Learning Opportunities
Businesses like Great Bay Distributors and KnowBe4 are getting in on the act by sponsoring hives for training and rent. KnowBe4 provides funding for 11 hives at Pinellas Beekeepers Apiary at St. Pete College Seminole Campus. Once a month on a Saturday morning, Pinellas Beekeepers Association holds an open training and education session at the apiary. Experienced members do a show and tell for newbies, showing them how to gear up with protective clothing and handle the hives and answering any questions.
Tracy Springman received a bee box as a gift from her husband which led her to the meeting one recent Saturday morning. She’s a teacher and leader of the Environmental Club at Indian Rocks Christian School. “I want to share the education I learn here about bees with my students,” she said.
Todd Truby got into beekeeping just a few years ago because his teenage daughter wanted a hive. “So I thought, why not?” he said. “We went to a class and did some research and got some bees all within three weeks. Then COVID hit so it was a great distraction when you couldn’t do anything else.”
They started with three hives and soon doubled that to six hives. By the end of the second year they were up to over a dozen; then they split those to about 25 hives. Now in his third year, Truby is all in with beekeeping as a serious hobby. Despite holding a day job, he has obtained an LLC in order to sell honey and relocate hives.

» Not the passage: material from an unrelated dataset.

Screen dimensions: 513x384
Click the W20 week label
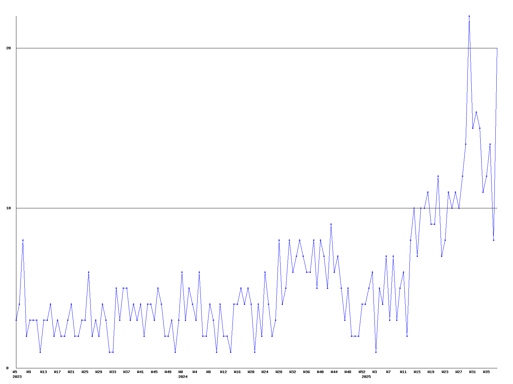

In the Greater Grovemont neighborhood of north St. Petersburg, Dwight Thomas and Bruce Rice are keeping a hive in their spacious backyard, awaiting a first honey harvest this fall. Thomas grew up with bees his father tended in Indiana, but opted to hire Becky Dineen as their bee-tender.
The single hive holds roughly 60,000 bees, says Dineen, and they are angry today. Could be the nearly 100 degree temperatures, or could be they are in a dearth which means an inadequate supply of nectar. She dons her netted headgear and grabs a smoker to calm them down, but a half dozen just won’t give in. Thomas and Rice stand watching the action from across the yard. “This is why we would rather have a professional do it,” Thomas remarks.